Gulasch, o que é isso?, pergunto-me. É uma comida típica da Hungria, me responde alguém. É carne de porco cortada em cubos, com cebola, pimentão e molho de tomate, tudo isto cozido bem, segreda-me sua voz sussurando. É mulher. Pede para que fosse cuidadoso com as informações que espalho: pode ser usada carne de boi também e essa talvez seja a regra na Hungria. Um outro explicou-me que quem procura na Hungria por Gulasch, não encontra nada.
Lá eles o servem sob o nome de Pökölt. Ou algo que o valha, diz um senhor fumando tabaco de corda. Contendo batata e outros legumes, assim como uma pimenta típica trazida pelos turcos, o Gulasch húngaro é diferente do servido na Alemanha.
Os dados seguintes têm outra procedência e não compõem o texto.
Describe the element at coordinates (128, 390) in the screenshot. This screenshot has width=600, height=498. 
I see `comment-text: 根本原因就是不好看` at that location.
Chupo o aguardente e olho debilmente pela janela da cozinha. Cozido a fogo aberto, numa caldeira, lá está ele: outdoor food das coxilha do sudeste europeu, o Gulasch também é comida de acampamento. Puszta, campos torneados por morros. Vaqueiros saem da lida para contar as histórias do dia passado. Quando a isca fisga algo, se sente agora também o cheiro de peixe. Sim, também de seres aquáticos se alimentam os húngaros, peixe gordo, do tipo Sander lucioperca, ou mesmo a carpa. Os duqueses, condes, imperadores presentearam essa terra com peixes e lagoas. Halászlé chama-se esse prato. A "paprika", aquele pó vermelho feito de uma pimenta, é obrigatória nos pratos da região e também dá o tom a essa iguaria.
A lenha para o fogo aberto, uma herança dos turcos e desses filhos das estepes mongóis. Pouco a pouco o cheiro vai se acentuando e se juntam mais tons de torrado. A lenha precisa ser renovada. O frio da noite vem, mas o fogo e o álcool afastam a sensação.
De repente, os legumes e a carne estão no prato e o tempero da paprika e do sal se espalha pelo ar. O ar gélido se mistura com o Gulasch e o seu calor me adentra. Me esvazio: o deserto da Puszta penetra minha memória. E não me lembro de mais nada, tudo é sensação: Deserto de memórias.